> **OBJECTIF DE L'EXERCICE**:
D'après l'extrait sur les Clopes, de quel groupe Kim est-il un fan absolu ? Répondez, s'il vous plaît, en nommant ce groupe.

> **EXTRAIT FOURNI**:
<<<<

Tout ça paraît compliqué, tordu, presque, alors que les Clopes, c’est exactement l’inverse : la croissance naturelle, organique, d’un collectif, plus que d’un groupe au sens traditionnel du terme, autour d’une idée, presqu’une plaisanterie au départ, qui fédère peu à peu des musiciens de plus en plus passionnés par le concept. Le tout avec le soutien d’un public enthousiaste et de plus en plus nombreux (avec des concerts déclenchant de grands moments de délire). Partir des clichés de la dépression, alliés à la noirceur d’une new wave / cold wave anglaise stéréotypée (rappelons quand même que Kim est un fan absolu de The Cure, donc cette parodie n’est jamais dépourvue de tendresse, voire d’amour pour le genre). Et construire là-dessus, en particulier en live, lieu d’improvisation systématique à partir de la trame des chansons, où l’expérience les Clopes est beaucoup plus déstabilisante, plus surprenante que ce à quoi on peut s’attendre, quelque chose d’autre, de libre, de réellement joyeux.

>>>>

> **DONNÉES FOURNIES**:

<<<<

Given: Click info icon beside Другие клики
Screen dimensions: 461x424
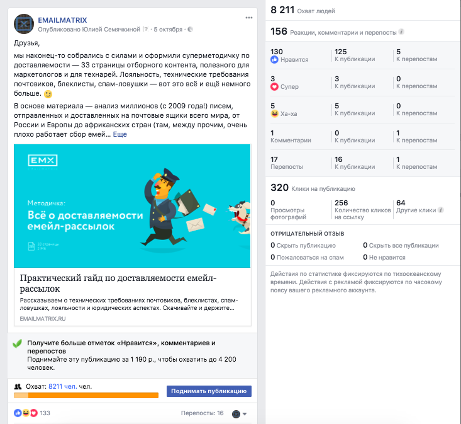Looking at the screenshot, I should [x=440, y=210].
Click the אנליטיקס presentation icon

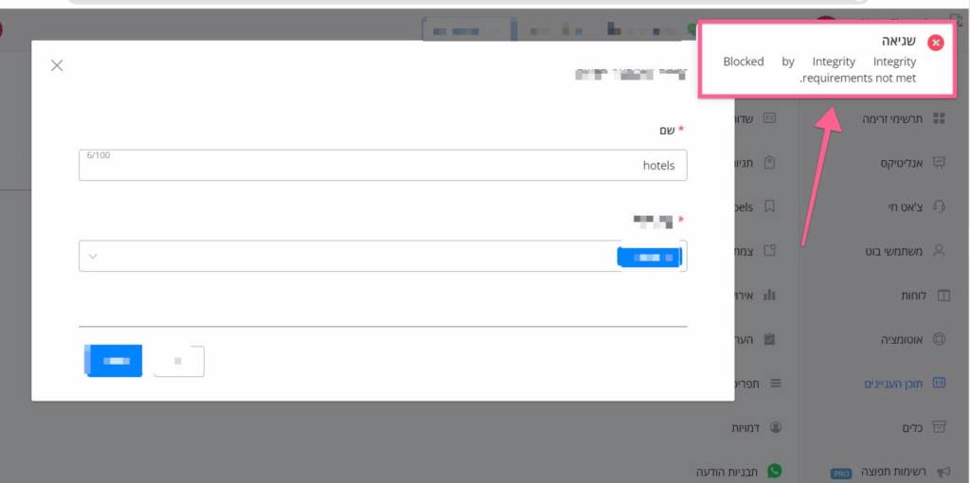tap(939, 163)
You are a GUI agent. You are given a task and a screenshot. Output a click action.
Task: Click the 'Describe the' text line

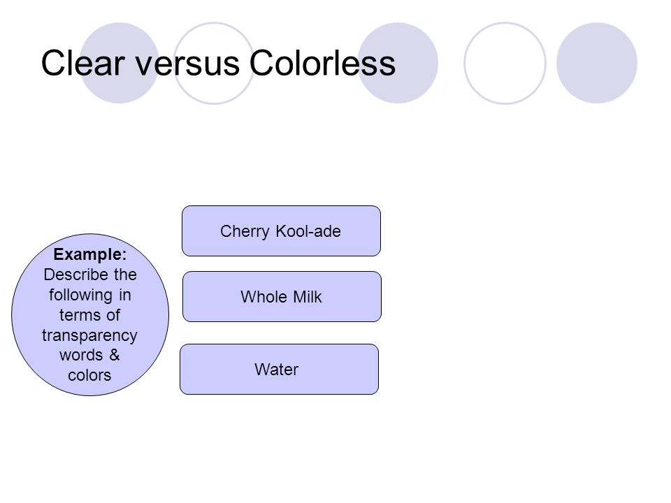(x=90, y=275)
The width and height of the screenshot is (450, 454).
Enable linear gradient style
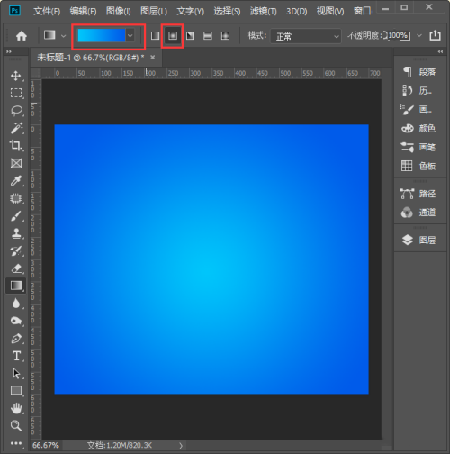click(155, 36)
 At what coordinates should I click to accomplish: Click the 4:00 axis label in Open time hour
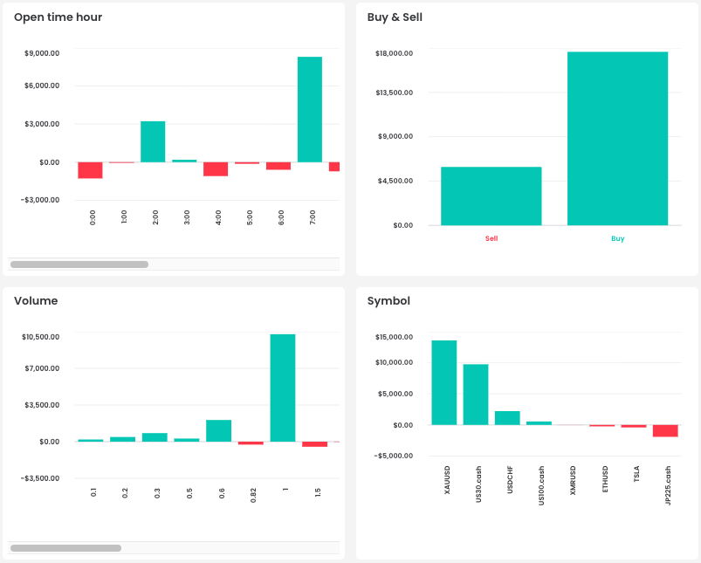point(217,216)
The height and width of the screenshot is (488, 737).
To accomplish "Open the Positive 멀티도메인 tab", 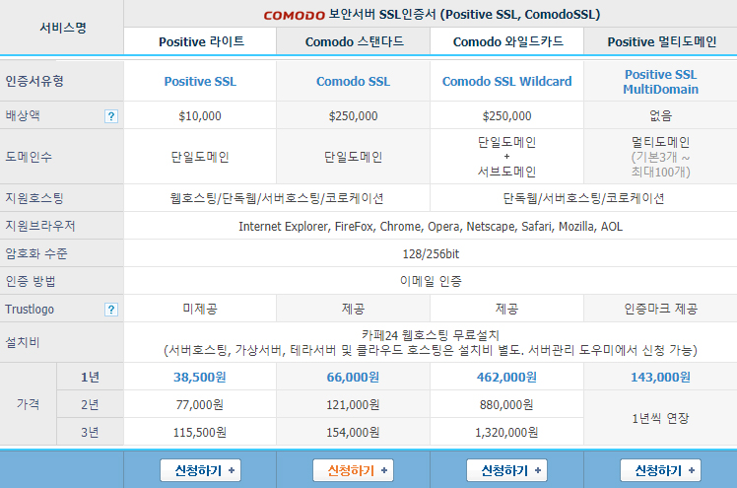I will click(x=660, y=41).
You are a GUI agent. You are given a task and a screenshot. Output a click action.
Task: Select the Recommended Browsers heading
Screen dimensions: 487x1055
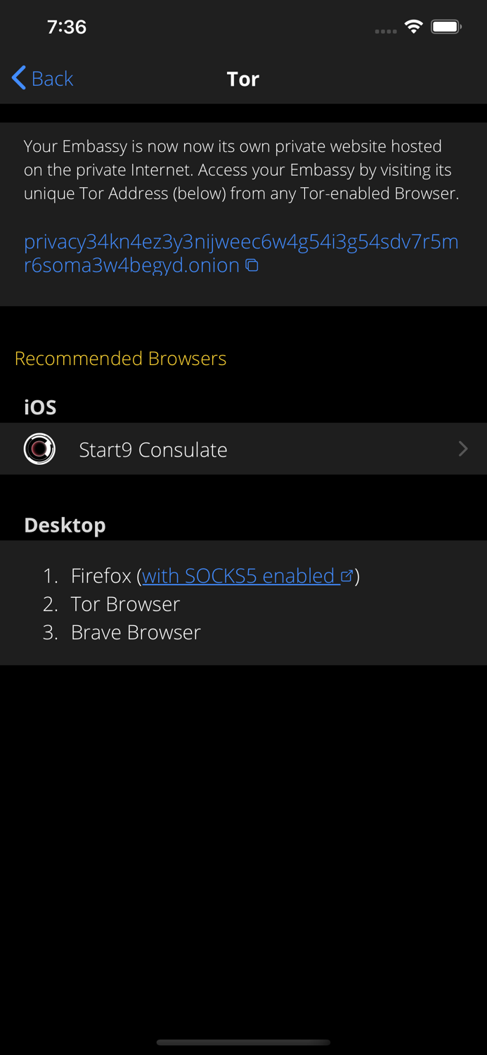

>>>>

> **RÉPONSE**:
The Cure.